Put the part of the material that opens with the line containing "Task: Open the Суточный archive type dropdown" and closes with the line containing "will [x=361, y=529]." into a numbered list, including both of those lines. Skip blank lines, and list nothing outside that part.
## start INPUT ROWS
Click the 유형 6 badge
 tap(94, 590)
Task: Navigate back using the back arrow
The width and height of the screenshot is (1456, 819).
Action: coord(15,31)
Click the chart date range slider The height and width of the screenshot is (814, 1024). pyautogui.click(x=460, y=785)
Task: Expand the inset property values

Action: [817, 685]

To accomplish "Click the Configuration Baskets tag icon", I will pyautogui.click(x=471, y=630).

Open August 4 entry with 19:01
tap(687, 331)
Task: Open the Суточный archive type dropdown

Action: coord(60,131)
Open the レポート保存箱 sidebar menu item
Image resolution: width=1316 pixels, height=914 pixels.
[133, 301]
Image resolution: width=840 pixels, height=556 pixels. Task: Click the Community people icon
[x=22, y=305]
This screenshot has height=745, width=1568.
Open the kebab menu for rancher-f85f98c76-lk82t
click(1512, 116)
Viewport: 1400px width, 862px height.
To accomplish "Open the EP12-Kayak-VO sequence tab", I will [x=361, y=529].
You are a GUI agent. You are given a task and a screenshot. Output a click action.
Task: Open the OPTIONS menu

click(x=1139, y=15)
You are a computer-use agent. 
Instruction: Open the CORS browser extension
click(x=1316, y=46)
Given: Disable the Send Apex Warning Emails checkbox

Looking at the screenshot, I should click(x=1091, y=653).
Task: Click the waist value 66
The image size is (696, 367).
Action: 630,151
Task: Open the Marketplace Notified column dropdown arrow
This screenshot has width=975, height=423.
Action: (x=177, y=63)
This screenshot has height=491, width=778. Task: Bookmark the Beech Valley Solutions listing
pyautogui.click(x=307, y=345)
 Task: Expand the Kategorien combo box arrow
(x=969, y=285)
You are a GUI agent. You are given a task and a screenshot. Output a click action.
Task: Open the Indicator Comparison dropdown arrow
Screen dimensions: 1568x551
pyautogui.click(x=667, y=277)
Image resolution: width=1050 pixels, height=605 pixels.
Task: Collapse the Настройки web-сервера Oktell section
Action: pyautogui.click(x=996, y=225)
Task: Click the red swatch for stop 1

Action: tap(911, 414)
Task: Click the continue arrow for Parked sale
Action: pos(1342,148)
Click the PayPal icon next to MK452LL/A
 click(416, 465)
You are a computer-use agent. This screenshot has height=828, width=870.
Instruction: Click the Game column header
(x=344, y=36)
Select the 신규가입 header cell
## end INPUT ROWS
▸ ANSWER:
1. Task: Open the Суточный archive type dropdown
2. Action: coord(60,131)
3. Open the レポート保存箱 sidebar menu item
4. Image resolution: width=1316 pixels, height=914 pixels.
5. [133, 301]
6. Image resolution: width=840 pixels, height=556 pixels. Task: Click the Community people icon
7. [x=22, y=305]
8. This screenshot has height=745, width=1568.
9. Open the kebab menu for rancher-f85f98c76-lk82t
10. click(1512, 116)
11. Viewport: 1400px width, 862px height.
12. To accomplish "Open the EP12-Kayak-VO sequence tab", I will [x=361, y=529].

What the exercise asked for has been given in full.